Hypercalcaemia
Diagnosis
A diagnostic decision chart is shown in Figure 36.1. Primary hyperparathyroidism is most often due to a single parathyroid adenoma, which secretes PTH independently of feedback control by plasma calcium. Hypercalcaemia associated with malignancy is the commonest cause of a high calcium in a hospital population. Some tumours secrete a protein called PTHrP (parathyroid hormone-related protein), which has PTH-like properties.
Rarer causes of hypercalcaemia include:
Inappropriate dosage of vitamin D or metabolites, e.g. in the treatment of hypoparathyroidism or renal disease or due to self-medication.
Granulomatous diseases (such as sarcoidosis or tuberculosis) or certain tumours (such as lymphomas) synthesize 1,25-dihydroxycholecalciferol.

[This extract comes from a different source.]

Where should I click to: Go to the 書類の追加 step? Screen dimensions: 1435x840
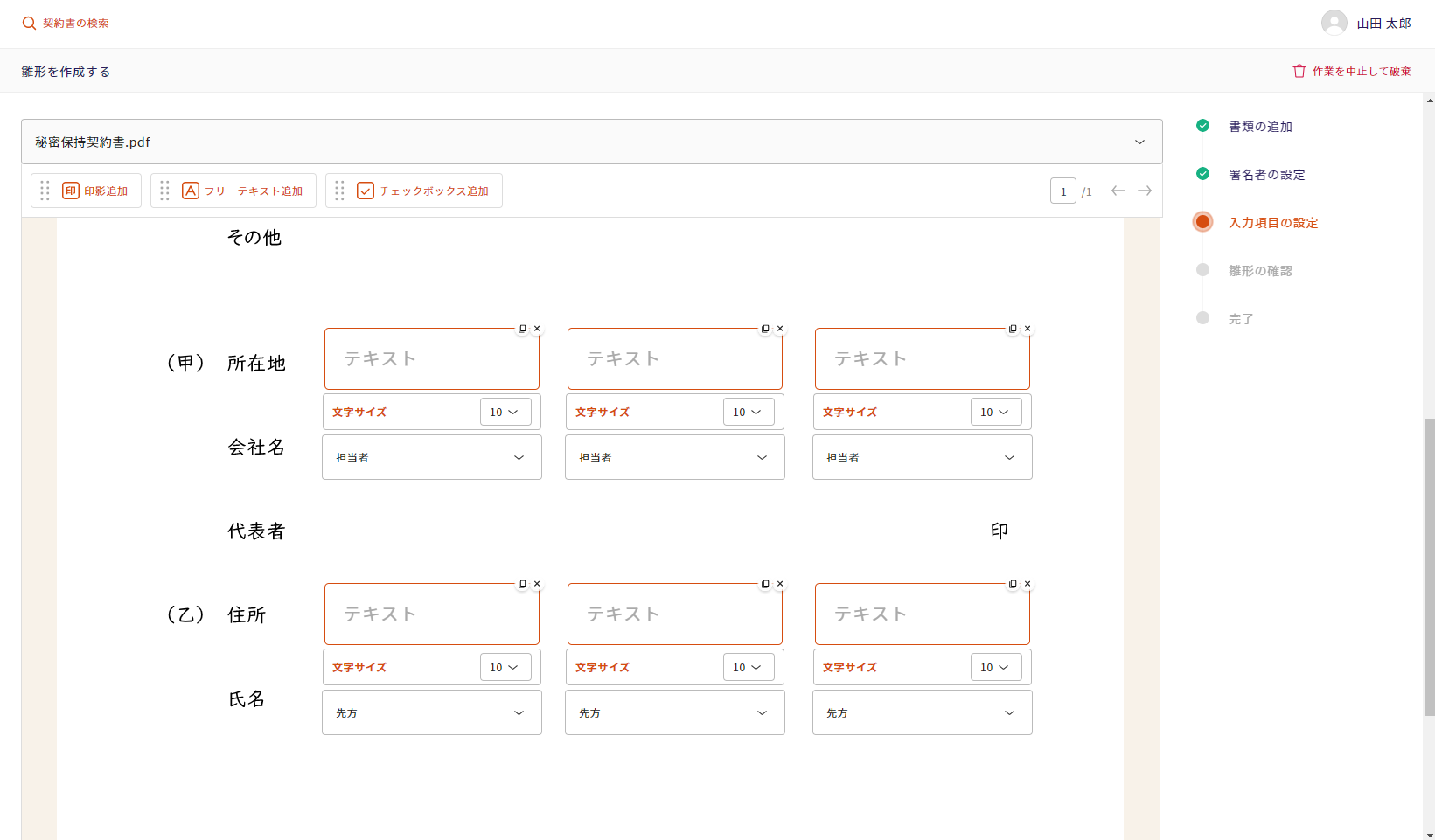(1260, 127)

Thyrotoxicosis very occasionally leads to increased bone turnover and hypercalcaemia.
Thiazide therapy: the hypercalcaemia is usually mild.

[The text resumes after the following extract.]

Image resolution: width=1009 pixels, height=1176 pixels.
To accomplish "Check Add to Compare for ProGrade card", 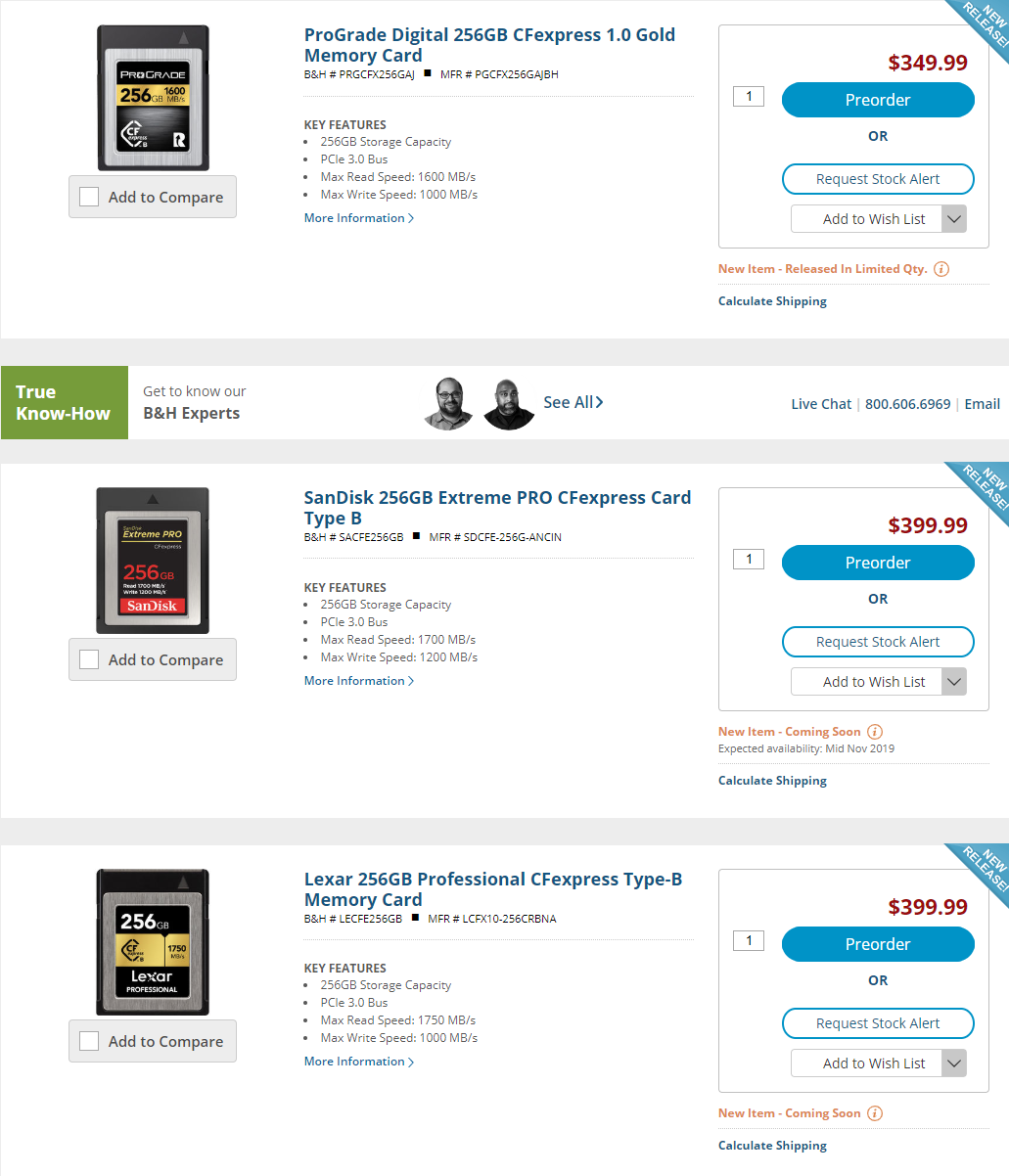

Immobilization: especially in young people and patients with Paget’s disease.
Renal disease. Long-standing secondary hyperparathyoidism may lead to PTH secretion becoming independent of calcium feedback. This is termed tertiary hyperparathyroidism.
Calcium therapy. Patients are routinely given calcium-containing solutions during cardiac surgery, and may have transient hypercalcaemia afterwards.
Diuretic phase of acute renal failure or in the recovery from severe rhabdomyolysis.
Milk alkali syndrome: the combination of an increased calcium intake together with bicarbonate, as in a patient self-medicating with proprietary antacid, may cause severe hypercalcaemia, but the condition is very rare.
Treatment
Treatment is urgent if the adjusted serum calcium is greater than 3.5 mmol/L; the priority is to reduce it to a safe level. Intravenous saline is administered first to restore the glomerular filtration rate and promote a diuresis. Although steroids, mithramycin, calcitonin and intravenous phosphate have been used, compounds known as the bisphosphonates have been found to have the best calcium-lowering effects. Bisphosphonates such as pamidronate have become the treatment of choice in patients with hypercalcaemia of malignancy (Fig 36.2). It acts by inhibiting bone resorption.